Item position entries
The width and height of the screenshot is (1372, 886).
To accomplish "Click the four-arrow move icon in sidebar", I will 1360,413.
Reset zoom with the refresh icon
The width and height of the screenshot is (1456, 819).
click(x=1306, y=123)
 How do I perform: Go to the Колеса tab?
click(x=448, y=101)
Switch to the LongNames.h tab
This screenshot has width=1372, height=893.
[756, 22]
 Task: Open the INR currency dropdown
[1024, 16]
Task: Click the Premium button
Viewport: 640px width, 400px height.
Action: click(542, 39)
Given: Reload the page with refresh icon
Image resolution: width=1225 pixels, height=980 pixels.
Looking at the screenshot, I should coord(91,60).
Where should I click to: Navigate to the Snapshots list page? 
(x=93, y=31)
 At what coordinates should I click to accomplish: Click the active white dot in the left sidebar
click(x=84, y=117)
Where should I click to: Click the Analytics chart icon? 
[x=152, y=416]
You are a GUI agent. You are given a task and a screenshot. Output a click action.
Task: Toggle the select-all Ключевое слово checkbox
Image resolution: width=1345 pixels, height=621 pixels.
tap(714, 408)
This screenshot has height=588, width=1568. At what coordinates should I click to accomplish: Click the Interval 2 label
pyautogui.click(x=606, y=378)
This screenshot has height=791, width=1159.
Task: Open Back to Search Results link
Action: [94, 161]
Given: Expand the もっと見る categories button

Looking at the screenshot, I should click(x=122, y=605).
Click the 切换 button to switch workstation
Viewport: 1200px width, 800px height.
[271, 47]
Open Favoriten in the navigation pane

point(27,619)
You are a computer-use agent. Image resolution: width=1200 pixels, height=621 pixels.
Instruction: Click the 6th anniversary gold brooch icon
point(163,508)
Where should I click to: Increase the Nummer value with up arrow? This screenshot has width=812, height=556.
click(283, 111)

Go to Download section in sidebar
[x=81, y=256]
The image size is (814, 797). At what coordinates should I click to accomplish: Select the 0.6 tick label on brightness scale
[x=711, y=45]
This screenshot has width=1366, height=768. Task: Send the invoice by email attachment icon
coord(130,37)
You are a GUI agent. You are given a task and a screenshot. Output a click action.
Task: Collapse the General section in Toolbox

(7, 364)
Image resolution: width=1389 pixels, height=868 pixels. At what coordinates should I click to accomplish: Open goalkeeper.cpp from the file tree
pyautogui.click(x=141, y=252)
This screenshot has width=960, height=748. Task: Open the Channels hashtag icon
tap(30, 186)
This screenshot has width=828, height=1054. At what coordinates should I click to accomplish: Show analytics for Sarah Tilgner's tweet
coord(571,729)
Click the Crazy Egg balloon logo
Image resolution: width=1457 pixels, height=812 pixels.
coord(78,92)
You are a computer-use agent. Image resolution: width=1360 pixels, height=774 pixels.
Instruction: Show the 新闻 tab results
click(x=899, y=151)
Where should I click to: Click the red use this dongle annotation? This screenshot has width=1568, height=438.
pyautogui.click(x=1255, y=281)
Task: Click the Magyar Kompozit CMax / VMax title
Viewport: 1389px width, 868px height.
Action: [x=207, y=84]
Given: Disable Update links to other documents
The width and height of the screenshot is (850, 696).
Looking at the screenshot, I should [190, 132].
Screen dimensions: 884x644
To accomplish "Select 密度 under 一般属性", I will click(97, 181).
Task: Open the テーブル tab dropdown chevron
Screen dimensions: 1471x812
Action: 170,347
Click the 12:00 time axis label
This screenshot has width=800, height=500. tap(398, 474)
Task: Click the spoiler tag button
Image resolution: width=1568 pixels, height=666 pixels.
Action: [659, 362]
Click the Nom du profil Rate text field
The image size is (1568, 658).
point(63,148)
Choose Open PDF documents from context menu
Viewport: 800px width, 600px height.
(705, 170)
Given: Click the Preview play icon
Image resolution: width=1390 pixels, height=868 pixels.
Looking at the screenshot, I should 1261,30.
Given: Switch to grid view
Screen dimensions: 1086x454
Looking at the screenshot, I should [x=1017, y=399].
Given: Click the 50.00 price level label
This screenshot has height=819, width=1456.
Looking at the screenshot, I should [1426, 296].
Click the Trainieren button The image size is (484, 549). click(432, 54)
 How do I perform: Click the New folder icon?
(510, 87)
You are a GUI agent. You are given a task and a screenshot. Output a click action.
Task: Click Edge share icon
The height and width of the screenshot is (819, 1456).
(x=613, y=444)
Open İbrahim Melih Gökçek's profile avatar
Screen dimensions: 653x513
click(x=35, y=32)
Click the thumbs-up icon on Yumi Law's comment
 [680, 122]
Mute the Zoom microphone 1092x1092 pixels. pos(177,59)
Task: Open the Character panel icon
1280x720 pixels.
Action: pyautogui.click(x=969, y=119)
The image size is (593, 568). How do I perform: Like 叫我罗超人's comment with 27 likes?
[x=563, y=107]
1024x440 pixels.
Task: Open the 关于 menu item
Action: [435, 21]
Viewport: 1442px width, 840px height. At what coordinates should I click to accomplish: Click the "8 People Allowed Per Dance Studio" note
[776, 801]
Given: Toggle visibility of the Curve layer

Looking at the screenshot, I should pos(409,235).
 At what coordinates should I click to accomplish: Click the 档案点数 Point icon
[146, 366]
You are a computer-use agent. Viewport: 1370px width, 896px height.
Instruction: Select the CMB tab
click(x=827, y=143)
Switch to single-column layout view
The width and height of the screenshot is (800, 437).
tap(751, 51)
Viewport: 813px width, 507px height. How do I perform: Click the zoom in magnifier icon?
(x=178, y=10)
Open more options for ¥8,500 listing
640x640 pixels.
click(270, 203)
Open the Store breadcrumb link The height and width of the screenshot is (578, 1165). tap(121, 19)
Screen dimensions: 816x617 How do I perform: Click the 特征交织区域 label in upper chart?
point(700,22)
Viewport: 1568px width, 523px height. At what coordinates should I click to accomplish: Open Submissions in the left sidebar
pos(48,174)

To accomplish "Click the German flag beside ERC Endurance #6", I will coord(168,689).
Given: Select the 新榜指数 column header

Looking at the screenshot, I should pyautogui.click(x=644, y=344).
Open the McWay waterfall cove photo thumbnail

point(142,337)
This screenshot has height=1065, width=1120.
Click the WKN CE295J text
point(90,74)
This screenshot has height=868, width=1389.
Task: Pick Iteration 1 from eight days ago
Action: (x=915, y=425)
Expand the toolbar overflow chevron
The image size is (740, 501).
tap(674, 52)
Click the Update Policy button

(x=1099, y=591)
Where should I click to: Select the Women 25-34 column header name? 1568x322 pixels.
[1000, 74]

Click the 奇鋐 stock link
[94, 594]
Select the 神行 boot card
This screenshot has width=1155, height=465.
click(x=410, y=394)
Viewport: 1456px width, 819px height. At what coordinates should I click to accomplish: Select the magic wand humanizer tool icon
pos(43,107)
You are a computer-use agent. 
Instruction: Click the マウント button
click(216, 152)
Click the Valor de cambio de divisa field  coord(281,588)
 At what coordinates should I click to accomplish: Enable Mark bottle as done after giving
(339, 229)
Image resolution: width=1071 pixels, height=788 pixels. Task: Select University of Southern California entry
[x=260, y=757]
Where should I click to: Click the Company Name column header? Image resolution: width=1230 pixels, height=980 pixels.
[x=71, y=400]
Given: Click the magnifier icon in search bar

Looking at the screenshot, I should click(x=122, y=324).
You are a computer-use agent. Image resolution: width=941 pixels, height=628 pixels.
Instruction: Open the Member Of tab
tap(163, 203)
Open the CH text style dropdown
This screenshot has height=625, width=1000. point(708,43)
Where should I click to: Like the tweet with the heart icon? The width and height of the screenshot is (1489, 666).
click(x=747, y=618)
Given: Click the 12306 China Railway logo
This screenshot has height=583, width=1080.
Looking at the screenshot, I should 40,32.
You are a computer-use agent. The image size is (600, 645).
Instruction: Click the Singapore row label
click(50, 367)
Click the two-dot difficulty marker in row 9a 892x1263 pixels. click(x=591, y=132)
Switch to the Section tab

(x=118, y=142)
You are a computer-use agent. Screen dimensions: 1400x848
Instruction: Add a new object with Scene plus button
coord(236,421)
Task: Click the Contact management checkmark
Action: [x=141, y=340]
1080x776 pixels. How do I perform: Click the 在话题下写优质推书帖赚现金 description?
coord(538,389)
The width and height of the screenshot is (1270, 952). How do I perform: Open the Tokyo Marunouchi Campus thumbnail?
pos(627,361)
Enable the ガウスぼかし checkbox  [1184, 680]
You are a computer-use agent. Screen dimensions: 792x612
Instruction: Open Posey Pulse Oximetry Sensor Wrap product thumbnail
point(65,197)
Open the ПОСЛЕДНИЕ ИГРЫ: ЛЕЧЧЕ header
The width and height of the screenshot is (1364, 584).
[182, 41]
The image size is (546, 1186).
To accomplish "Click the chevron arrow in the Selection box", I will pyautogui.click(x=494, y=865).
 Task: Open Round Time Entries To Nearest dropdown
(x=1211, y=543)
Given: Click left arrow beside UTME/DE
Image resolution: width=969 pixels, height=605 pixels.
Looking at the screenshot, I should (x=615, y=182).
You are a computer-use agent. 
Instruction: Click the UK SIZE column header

_What you will do_. Copy verbatim the rows between the line containing "Where should I click to: Like" and the line containing "(x=118, y=142)", inclusive.

_Full solution_.
Where should I click to: Like the tweet with the heart icon? The width and height of the screenshot is (1489, 666).
click(x=747, y=618)
Given: Click the 12306 China Railway logo
This screenshot has height=583, width=1080.
Looking at the screenshot, I should 40,32.
You are a computer-use agent. The image size is (600, 645).
Instruction: Click the Singapore row label
click(50, 367)
Click the two-dot difficulty marker in row 9a 892x1263 pixels. click(x=591, y=132)
Switch to the Section tab

(x=118, y=142)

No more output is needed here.